**Task to complete:** Extract the records below and reproduce every line word for word, changing nothing.
####
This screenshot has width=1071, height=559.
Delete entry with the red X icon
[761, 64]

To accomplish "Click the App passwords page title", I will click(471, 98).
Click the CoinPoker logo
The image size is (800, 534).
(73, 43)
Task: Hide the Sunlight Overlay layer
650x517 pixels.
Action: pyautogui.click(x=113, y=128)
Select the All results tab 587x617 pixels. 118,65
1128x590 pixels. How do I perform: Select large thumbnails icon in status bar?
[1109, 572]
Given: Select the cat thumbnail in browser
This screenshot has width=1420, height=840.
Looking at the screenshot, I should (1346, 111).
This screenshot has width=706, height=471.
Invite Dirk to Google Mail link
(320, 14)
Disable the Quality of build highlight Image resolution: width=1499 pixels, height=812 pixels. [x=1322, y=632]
####
**Result:**
This screenshot has width=1071, height=559.
Delete entry with the red X icon
[761, 64]

To accomplish "Click the App passwords page title", I will click(471, 98).
Click the CoinPoker logo
The image size is (800, 534).
(73, 43)
Task: Hide the Sunlight Overlay layer
650x517 pixels.
Action: pyautogui.click(x=113, y=128)
Select the All results tab 587x617 pixels. 118,65
1128x590 pixels. How do I perform: Select large thumbnails icon in status bar?
[1109, 572]
Given: Select the cat thumbnail in browser
This screenshot has width=1420, height=840.
Looking at the screenshot, I should (1346, 111).
This screenshot has width=706, height=471.
Invite Dirk to Google Mail link
(320, 14)
Disable the Quality of build highlight Image resolution: width=1499 pixels, height=812 pixels. [x=1322, y=632]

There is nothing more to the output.